6 March 2012
Key works from the artist’s most important series are displayed together with one of Hirst’s most iconic works, the ‘Natural History’ piece, ‘The Physical Impossibility of Death in the Mind of Someone Living’ (1991). These include a collection of the ‘Medicine Cabinets’ exhibited at Hirst’s Goldsmiths degree show in 1989 and the seminal fly vitrine, ‘A Thousand Years’ (1990) – considered by the artist to be amongst his most significant pieces.

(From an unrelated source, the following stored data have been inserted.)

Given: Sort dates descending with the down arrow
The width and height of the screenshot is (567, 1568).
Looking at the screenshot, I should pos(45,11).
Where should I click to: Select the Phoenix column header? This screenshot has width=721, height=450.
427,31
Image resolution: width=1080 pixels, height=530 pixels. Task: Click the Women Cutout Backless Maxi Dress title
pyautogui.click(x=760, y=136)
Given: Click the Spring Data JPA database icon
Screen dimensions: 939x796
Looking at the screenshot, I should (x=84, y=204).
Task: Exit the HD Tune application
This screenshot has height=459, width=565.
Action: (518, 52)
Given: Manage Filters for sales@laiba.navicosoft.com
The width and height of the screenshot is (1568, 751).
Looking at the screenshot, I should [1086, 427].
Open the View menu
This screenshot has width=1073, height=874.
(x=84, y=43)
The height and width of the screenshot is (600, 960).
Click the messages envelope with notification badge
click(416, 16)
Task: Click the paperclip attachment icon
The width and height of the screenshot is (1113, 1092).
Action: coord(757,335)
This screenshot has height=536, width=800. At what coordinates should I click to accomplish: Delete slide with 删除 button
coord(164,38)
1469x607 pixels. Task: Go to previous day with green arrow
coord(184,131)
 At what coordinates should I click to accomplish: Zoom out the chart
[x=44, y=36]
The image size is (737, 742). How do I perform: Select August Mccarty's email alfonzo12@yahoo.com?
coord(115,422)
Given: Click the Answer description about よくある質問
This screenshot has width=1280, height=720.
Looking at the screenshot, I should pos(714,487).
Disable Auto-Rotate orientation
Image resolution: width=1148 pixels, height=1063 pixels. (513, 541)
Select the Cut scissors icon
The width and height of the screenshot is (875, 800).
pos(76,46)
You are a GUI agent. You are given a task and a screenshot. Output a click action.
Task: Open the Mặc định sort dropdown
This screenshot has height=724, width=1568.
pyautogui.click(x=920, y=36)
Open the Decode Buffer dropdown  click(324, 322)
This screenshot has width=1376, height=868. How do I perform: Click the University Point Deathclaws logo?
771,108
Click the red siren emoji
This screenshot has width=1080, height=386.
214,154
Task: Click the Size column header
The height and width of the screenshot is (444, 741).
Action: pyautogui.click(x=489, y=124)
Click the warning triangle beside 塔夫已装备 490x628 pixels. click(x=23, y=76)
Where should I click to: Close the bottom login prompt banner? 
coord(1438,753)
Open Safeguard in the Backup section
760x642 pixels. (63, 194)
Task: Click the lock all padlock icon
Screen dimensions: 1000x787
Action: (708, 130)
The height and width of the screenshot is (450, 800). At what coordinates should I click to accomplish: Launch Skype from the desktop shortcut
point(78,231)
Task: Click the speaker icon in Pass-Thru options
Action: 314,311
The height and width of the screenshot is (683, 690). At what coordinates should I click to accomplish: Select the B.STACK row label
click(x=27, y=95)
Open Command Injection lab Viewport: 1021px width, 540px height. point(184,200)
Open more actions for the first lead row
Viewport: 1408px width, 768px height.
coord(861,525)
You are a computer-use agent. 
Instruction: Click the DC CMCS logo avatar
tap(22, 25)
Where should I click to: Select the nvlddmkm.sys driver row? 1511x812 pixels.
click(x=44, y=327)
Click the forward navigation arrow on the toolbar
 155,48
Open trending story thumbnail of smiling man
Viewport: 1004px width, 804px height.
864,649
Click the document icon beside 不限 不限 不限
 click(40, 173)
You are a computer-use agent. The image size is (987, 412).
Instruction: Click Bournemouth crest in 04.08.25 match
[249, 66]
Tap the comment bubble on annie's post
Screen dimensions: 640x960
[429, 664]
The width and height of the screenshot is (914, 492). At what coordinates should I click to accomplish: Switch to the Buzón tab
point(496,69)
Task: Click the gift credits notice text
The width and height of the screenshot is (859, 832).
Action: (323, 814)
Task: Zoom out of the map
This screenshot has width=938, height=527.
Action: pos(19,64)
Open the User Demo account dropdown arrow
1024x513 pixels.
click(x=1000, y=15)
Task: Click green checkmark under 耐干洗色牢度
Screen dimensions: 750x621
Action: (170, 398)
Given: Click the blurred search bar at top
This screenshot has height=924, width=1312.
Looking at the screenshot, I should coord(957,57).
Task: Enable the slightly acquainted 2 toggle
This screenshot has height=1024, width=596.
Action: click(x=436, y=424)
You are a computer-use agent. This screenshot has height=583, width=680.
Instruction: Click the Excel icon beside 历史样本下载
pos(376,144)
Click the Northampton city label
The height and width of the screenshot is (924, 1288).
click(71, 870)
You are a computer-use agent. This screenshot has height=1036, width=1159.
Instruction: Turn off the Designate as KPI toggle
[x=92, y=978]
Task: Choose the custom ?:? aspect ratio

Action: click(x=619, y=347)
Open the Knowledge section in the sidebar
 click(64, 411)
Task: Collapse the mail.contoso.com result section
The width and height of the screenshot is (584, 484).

On the occasion of the retrospective, Hirst has refabricated his two-part installation ‘In and Out of Love’ (1991), for the first time since its exhibition in a disused travel agent’s office over twenty years ago. As part of the installation, viewers pass through a room of live butterflies – hatching, mating, laying eggs and eventually dying – before entering a room filled with a series of Hirst’s butterfly monochrome paintings. Described by the artist as a “comparison between art and life”, the initial exhibition of ‘In and Out of Love’ is one of Hirst’s most important early shows.
To accompany the exhibition, Hirst’s diamond skull – ‘For the Love of God’ (2007) – a platinum cast of a human skull set with 8,601 flawless pavé-set diamonds – is on display free of charge in Tate Modern’s Turbine Hall. Housed in a special viewing chamber, it is the first time the sculpture has been available to view in the UK since its original exhibition at White Cube in 2007 (‘Beyond Belief’).